-- PROBLEM TO WORK ON --
Go through the listing and copy each line that has the string "info" in it.

-- RECORDS TO USE --
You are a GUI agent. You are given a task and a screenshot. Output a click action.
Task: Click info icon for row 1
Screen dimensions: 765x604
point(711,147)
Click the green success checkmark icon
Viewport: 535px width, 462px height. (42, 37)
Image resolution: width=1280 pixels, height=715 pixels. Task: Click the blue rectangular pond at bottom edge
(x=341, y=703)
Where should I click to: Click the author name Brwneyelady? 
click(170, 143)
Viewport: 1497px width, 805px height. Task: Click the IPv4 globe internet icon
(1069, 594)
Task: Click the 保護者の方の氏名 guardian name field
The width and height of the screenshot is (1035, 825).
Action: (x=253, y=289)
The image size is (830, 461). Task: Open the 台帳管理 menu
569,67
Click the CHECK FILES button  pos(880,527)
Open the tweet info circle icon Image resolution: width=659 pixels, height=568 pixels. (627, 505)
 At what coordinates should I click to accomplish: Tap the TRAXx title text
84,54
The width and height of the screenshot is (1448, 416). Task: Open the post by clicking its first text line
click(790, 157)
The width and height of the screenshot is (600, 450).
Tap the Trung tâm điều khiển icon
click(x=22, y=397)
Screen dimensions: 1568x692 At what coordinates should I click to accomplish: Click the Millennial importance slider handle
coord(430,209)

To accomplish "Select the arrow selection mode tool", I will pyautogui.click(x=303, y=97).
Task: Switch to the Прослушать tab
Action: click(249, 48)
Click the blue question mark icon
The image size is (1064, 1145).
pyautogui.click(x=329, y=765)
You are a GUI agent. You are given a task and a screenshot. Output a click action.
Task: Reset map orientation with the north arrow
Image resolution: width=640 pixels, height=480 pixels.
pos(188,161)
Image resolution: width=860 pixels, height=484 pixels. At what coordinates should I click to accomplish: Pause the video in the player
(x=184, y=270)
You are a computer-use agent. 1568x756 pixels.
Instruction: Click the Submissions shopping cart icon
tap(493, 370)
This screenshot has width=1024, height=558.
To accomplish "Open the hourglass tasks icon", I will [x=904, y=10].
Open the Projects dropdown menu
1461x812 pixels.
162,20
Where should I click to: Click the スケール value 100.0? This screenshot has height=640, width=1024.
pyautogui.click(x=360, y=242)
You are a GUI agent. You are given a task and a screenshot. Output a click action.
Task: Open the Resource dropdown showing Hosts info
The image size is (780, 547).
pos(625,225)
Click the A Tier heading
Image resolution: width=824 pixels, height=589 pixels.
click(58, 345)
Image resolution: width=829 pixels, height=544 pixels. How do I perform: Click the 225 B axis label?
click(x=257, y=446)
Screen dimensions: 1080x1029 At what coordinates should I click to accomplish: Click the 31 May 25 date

-- TASK RESPONSE --
Task: Click info icon for row 1
Open the tweet info circle icon Image resolution: width=659 pixels, height=568 pixels. (627, 505)
Task: Open the Resource dropdown showing Hosts info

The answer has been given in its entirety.